What you will do
According to the page on QIIME closed-reference OTU picking below, what is the default percent identity threshold for matching an input sequence to a reference sequence?

**** Exercise passage ****

USEARCH manual

QIIME closed-reference OTU picking

QIIME closed--reference OTU picking
The QIIME reference-based OTU picking strategies are described in Rideout et al. 2014. Closed-reference is described as follows:

"In closed-reference OTU picking, input sequences are aligned to pre-defined cluster centroids in a reference database. If the input sequence does not match any reference sequence at a user-defined percent identity threshold [default 97%], that sequence is excluded."

Claimed advantages of closed-reference
Rideout et al. claim that closed-reference OTUs 1. give accurate taxonomy assignment and 2. can be used to compare different regions of the same gene:

"{Closed reference picking] has the convenient feature that, because OTUs are defined by a pre-existing reference, there are typically high-quality taxonomic assignments for each OTU, and a high-quality phylogenetic tree, often based on full-length sequences rather than fragments, exists and describes the relationships among those OTUs. Furthermore, because input sequences are not compared directly to one another, but rather to an external reference, the input sequences need not overlap. This is essential, for example, if performing a meta-analysis including sequences derived from different amplification products of the same marker gene, such as the V2 and V4 regions of the 16S rRNA."

Claim 1: Closed-ref typically gives high-quality OTU taxonomy assignments
The database used by QIIME for closed-reference picking is constructed by clustering full-length 16S sequences in Greengenes at 97% identity. All Greengenes sequences have taxonomy assignments, but the large majority of these sequences are not derived from well-characterized strains. Most taxonomies are assigned by a combination of computational and manual analysis. In fact, the Greengenes taxonomy is defined by these assignments and therefore cannot be wrong! So what is the real biological content of this claim?

**** Listed entries ****

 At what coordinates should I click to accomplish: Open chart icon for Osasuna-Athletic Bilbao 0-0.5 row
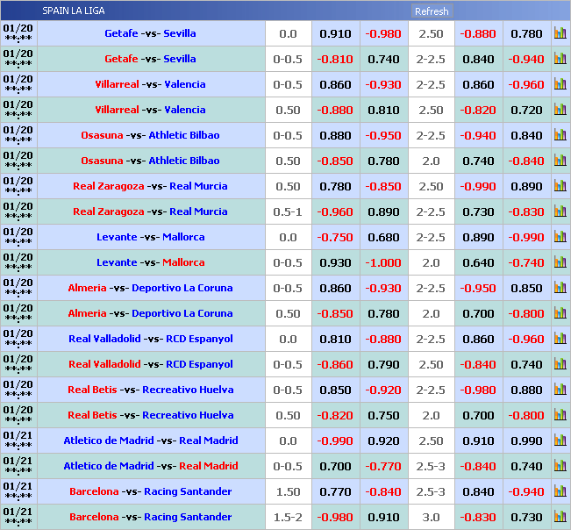[x=560, y=136]
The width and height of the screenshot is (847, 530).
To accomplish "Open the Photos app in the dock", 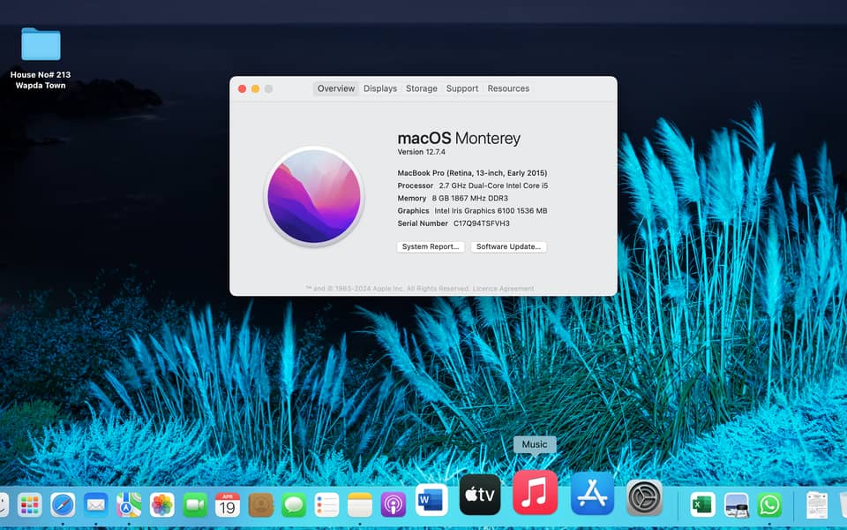I will [161, 505].
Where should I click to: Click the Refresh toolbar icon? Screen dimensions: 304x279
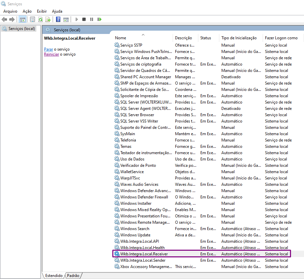pyautogui.click(x=40, y=20)
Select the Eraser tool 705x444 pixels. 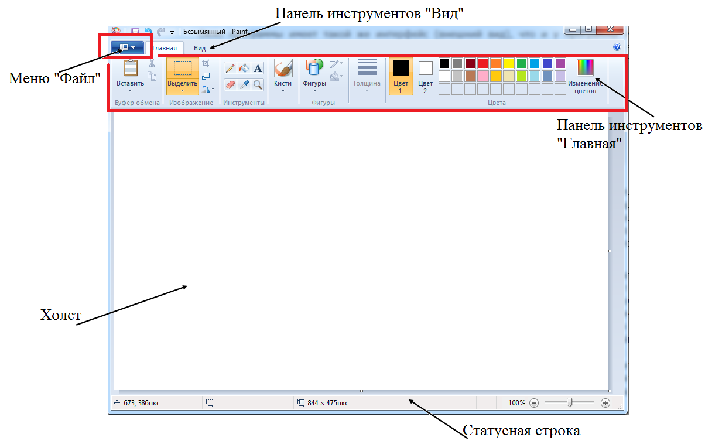(x=231, y=85)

****

Result for this task
97%